Firewalls are not used or not configured properly, and unsecured channels are being used to access devices with credentials being transmitted in cleartext, rather than being encrypted, according to Hibbard.

The effects of data breaches can cause reputational damage to the company and the individuals involved, he added. "Chief information officers are getting killed over data indiscretions," said Hibbard.

A fundamental lack of communication between vendors and customers is the cause of the problem, he added. "When a storage vendor goes and talks to companies, they talk to storage people. If there's a disconnect between the storage and security guys, that won't feature in the discussion," said Hibbard.

Ulrich Pense, a senior consultant for data storage services vendor Intellistorage agreed that storage security was not well understood.

"Both vendors and customers are not aware of security issues. People don't address security because it's uncomfortable," he said.

Hibbard said that ISO security standards such as ISO 17799, designed to guarantee the quality of security practices, are not being adhered to.

"I'm stunned by how many storage vendors don't comply with all the elements of ISO standards," said Hibbard. "If you ask a storage guy if his products and practices comply with ISO 17799 he'll look at you like you're speaking a different language."

Responding to Hibbard's accusations, the storage vendors contacted by ZDNet UK strenuously denied that they lacked an understanding of security. EMC said that although it didn't follow ISO standards, it had its own EMC Products security policy.

"The policy contains more than 80 guidelines we need to follow as each product is developed," said Rob Sadowski, senior manager of information security product marketing at EMC. "It takes direction from ISO, and the [US] National Institute of Standards and Technology."

EMC claims it also uses AES 256 encryption technology, which is also used by the US military. However, the company admitted that it still had security problems to solve. The company has no common encryption key management framework, but said that its acquisition of RSA would allow it to address that, and other issues.

"Customers will be better able to manage access to their storage data, storage array or data repositories like their email archives across a range of products," said Sadowski.

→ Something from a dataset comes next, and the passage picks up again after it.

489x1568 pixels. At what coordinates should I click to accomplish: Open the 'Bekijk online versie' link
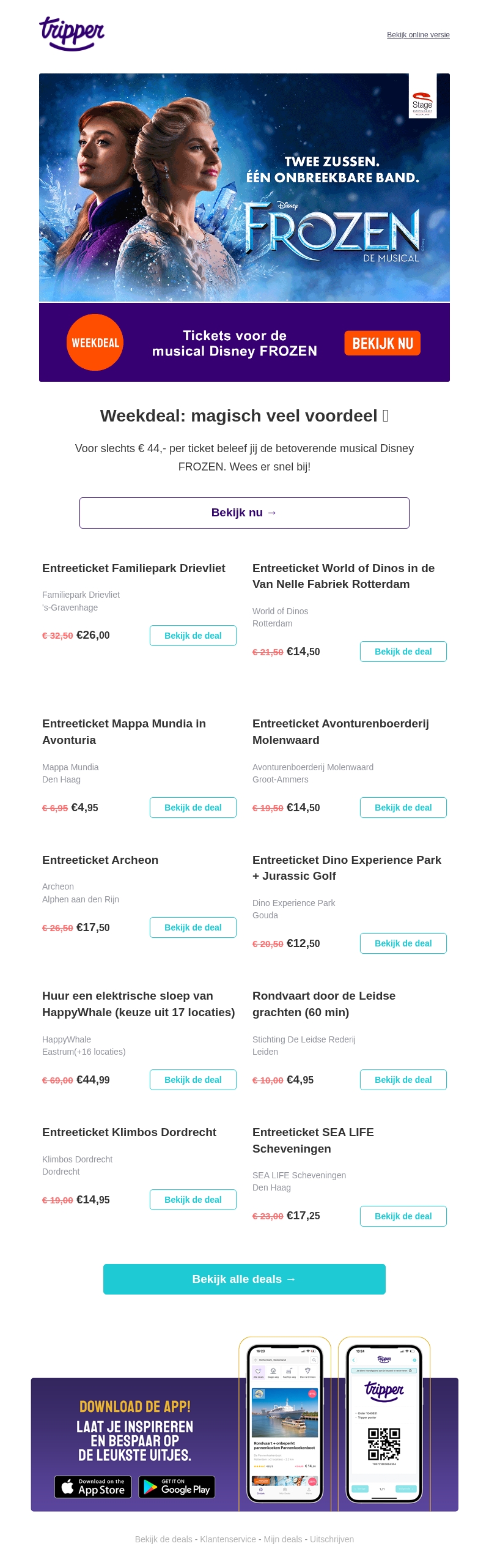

IBM said that while it did not automatically build ISO standards into its products and services, customers could request that they were included.

"Our products can be deployed and monitored in line with ISO 17799 and we have services offerings to support compliance," said Gordon Arnold, product manager at IBM Tivoli Storage. "Certainly many of our systems adhere to strict security certifications like FIPS [federal security standards], in particular for the storage domain."

IBM said it advises its customers about the various different types of attacks that can be used against storage devices, and how to prevent or mitigate the effects of those attacks.

"We have long had a variety of services offerings and products for monitoring to detect and prevent intrusions. We have a service which includes a worldwide collection of known vulnerabilites, for instance, with best practices for avoiding those vulnerabilities," said Arnold in a statement.

IBM indicated that it recognised there was room for improvement in its security services. "Our recent announcement of the acquisition of ISS, for instance, shows our commitment to enhance our security services offerings," said Arnold.

NetApp said that while its products and services did not follow ISO standards, its storage products did follow FIPS federal security standards. The company claimed it was "at the forefront of providing best practice on how to maximise the security of its appliances".

"In addition to building security into all areas of its product portfolio, NetApp has rolled out a variety of educational tools to help customers better understand their data security risks and the ways they can tune their IT infrastructure to mitigate those risks without having to rip and replace or make unrealistic investments," said Mike Walters, consultant systems engineer at NetApp.

The company added that its storage environment had a hardened micro-kernel which would leave customer's systems less prone to attacks than a general operating system.